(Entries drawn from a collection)
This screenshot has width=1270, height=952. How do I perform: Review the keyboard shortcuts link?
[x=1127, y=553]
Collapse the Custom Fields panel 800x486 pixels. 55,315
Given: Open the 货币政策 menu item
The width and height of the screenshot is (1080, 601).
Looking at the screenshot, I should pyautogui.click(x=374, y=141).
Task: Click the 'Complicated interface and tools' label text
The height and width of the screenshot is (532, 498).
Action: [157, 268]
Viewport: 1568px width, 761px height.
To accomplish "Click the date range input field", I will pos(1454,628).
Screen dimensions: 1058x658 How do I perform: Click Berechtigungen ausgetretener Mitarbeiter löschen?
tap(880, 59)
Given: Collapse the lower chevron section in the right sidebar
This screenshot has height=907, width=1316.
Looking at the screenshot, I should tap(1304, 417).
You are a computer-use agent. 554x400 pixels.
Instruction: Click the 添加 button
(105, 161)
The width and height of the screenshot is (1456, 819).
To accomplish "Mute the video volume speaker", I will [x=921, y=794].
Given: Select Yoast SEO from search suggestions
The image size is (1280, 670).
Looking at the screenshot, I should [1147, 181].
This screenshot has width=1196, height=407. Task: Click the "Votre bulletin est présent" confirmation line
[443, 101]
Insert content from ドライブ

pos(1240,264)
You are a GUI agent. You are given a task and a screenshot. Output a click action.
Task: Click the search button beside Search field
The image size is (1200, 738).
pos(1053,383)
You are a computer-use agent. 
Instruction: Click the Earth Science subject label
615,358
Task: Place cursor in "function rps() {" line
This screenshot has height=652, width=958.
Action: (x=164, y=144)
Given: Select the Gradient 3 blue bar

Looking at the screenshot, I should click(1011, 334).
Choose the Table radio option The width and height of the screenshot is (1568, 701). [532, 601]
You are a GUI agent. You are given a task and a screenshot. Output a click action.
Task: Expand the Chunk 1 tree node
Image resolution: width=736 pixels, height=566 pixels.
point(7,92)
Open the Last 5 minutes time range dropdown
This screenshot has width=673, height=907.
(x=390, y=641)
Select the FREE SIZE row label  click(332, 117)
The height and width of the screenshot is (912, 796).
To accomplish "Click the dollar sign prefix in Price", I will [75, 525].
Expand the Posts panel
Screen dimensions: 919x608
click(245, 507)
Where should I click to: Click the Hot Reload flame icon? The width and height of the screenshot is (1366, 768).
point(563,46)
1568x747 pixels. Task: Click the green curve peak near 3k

**WHAT YOU WILL DO**
Please rewrite all of the material above as a numbered list, leaving out any blank lines.

**EXPECTED ANSWER**
1. This screenshot has width=1270, height=952. How do I perform: Review the keyboard shortcuts link?
2. [x=1127, y=553]
3. Collapse the Custom Fields panel 800x486 pixels. 55,315
4. Given: Open the 货币政策 menu item
5. The width and height of the screenshot is (1080, 601).
6. Looking at the screenshot, I should pyautogui.click(x=374, y=141).
7. Task: Click the 'Complicated interface and tools' label text
8. The height and width of the screenshot is (532, 498).
9. Action: [157, 268]
10. Viewport: 1568px width, 761px height.
11. To accomplish "Click the date range input field", I will pos(1454,628).
12. Screen dimensions: 1058x658 How do I perform: Click Berechtigungen ausgetretener Mitarbeiter löschen?
13. tap(880, 59)
14. Given: Collapse the lower chevron section in the right sidebar
15. This screenshot has height=907, width=1316.
16. Looking at the screenshot, I should tap(1304, 417).
17. You are a computer-use agent. 554x400 pixels.
18. Instruction: Click the 添加 button
19. (105, 161)
20. The width and height of the screenshot is (1456, 819).
21. To accomplish "Mute the video volume speaker", I will [x=921, y=794].
22. Given: Select Yoast SEO from search suggestions
23. The image size is (1280, 670).
24. Looking at the screenshot, I should [1147, 181].
25. This screenshot has width=1196, height=407. Task: Click the "Votre bulletin est présent" confirmation line
26. [443, 101]
27. Insert content from ドライブ
28. pos(1240,264)
29. You are a GUI agent. You are given a task and a screenshot. Output a click action.
30. Task: Click the search button beside Search field
31. The image size is (1200, 738).
32. pos(1053,383)
33. You are a computer-use agent. 
34. Instruction: Click the Earth Science subject label
35. 615,358
36. Task: Place cursor in "function rps() {" line
37. This screenshot has height=652, width=958.
38. Action: (x=164, y=144)
39. Given: Select the Gradient 3 blue bar
40. Looking at the screenshot, I should click(1011, 334).
41. Choose the Table radio option The width and height of the screenshot is (1568, 701). [532, 601]
42. You are a GUI agent. You are given a task and a screenshot. Output a click action.
43. Task: Expand the Chunk 1 tree node
44. Image resolution: width=736 pixels, height=566 pixels.
45. point(7,92)
46. Open the Last 5 minutes time range dropdown
47. This screenshot has width=673, height=907.
48. (x=390, y=641)
49. Select the FREE SIZE row label  click(332, 117)
50. The height and width of the screenshot is (912, 796).
51. To accomplish "Click the dollar sign prefix in Price", I will [75, 525].
52. Expand the Posts panel
53. Screen dimensions: 919x608
54. click(245, 507)
55. Where should I click to: Click the Hot Reload flame icon? The width and height of the screenshot is (1366, 768).
56. point(563,46)
57. 1568x747 pixels. Task: Click the green curve peak near 3k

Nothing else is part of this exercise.